Wenn es um die Problemlösungskompetenz einer potenziellen Bundesregierung aus SPD, Grünen und FDP geht, glaubt eine Mehrheit von 51 Prozent (Anfang November: 49 Prozent) der Befragten, dass ein solches Bündnis „einen wichtigen Beitrag zur Lösung der Probleme in Deutschland leisten wird“, 44 Prozent sind gegenteiliger Ansicht.

CDU-Parteivorsitz

Nach dem angekündigten Rücktritt von Armin Laschet kandidieren nun Helge Braun, Friedrich Merz und Norbert Röttgen für das Amt des CDU-Vorsitzenden. Dass Merz die CDU am ehesten erfolgreich in die Zukunft führen kann, meinen 35 Prozent aller Befragten. 26 Prozent nennen hier Röttgen, 14 Prozent Braun. Im Lager der Union fällt das Votum zugunsten von Friedrich Merz noch deutlicher aus: 51 Prozent der CDU/CSU-Anhänger und Anhängerinnen sind der Ansicht, Merz wäre am besten geeignet. 23 Prozent sagen das über Röttgen, zehn Prozent über den geschäftsführenden Kanzleramtsminister Braun.

Beurteilung von Spitzenpolitiker

Die Top-Politiker und Politikerinnen bewerten die Deutschen im Vergleich zur jüngsten Umfrage zunehmend negativ.

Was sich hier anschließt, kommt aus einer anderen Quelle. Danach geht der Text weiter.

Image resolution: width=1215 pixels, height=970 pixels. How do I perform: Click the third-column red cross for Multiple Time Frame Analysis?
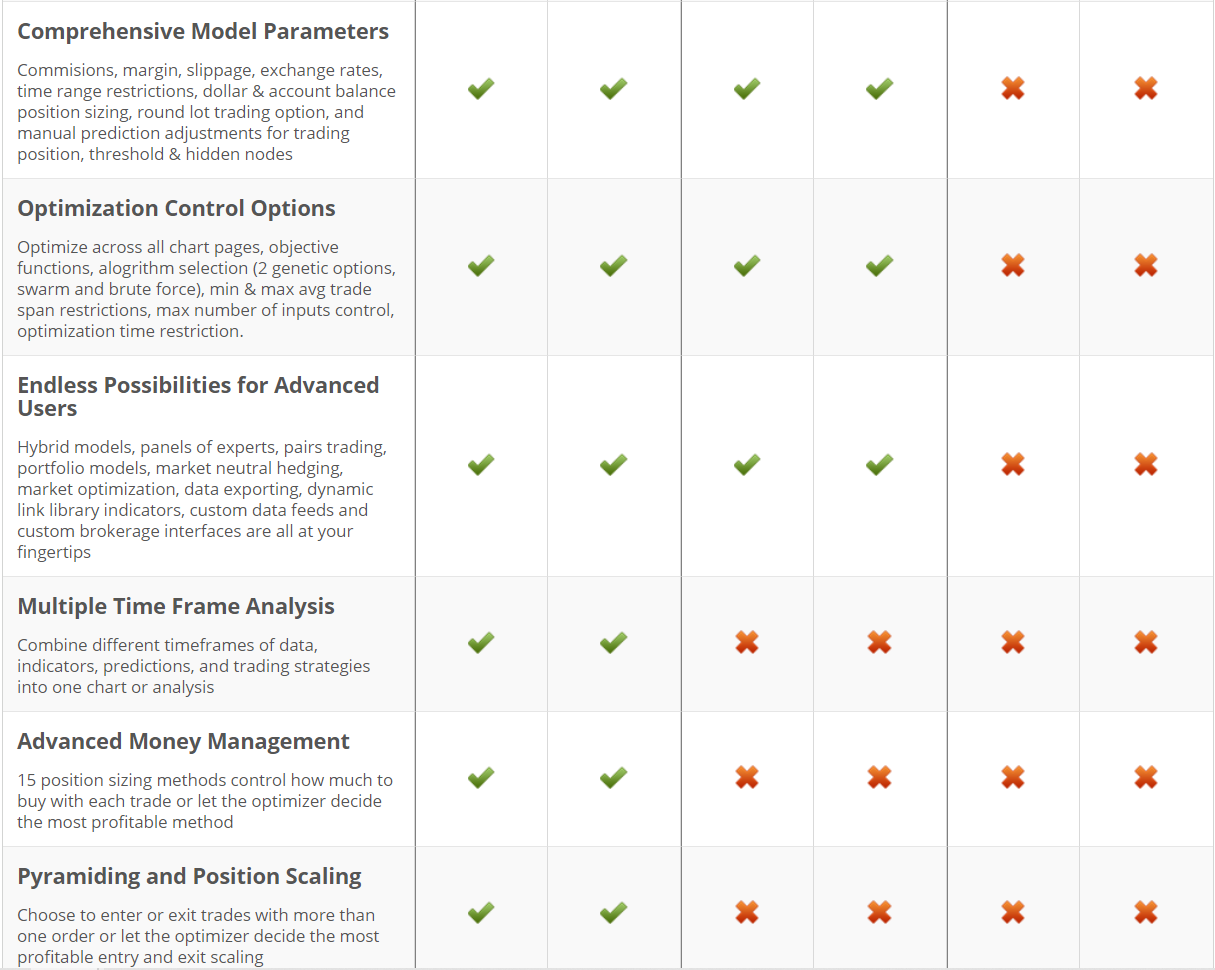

Sieben der zehn Akteure erhalten schlechtere Imagewerte. Der geschäftsführende Bundesgesundheitsminister Jens Spahn verliert acht Zehntel und bricht damit beim Ansehen am stärksten ein. Auf der Skala von -5 bis +5 erhält er den Wert -0,9. Ein Minus von zwei Zehntel gibt es für die scheidende Bundeskanzlerin Angela Merkel (2,3), für CSU-Chef Markus Söder (0,4) sowie die beiden Bundesvorsitzenden der Grünen, Robert Habeck (1,3) und Annalena Baerbock (0,0). Um ein Zehntel verschlechtern sich der geschäftsführende Bundesfinanzminister Olaf Scholz (1,9) und FDP-Chef Christian Lindner (0,8). Verbessern kann sich lediglich der CDU-Politiker Friedrich Merz (0,0). Lars Klingbeil (SPD, 1,2) und Sahra Wagenknecht (Linke, -0,3) sind neu in den Top Ten.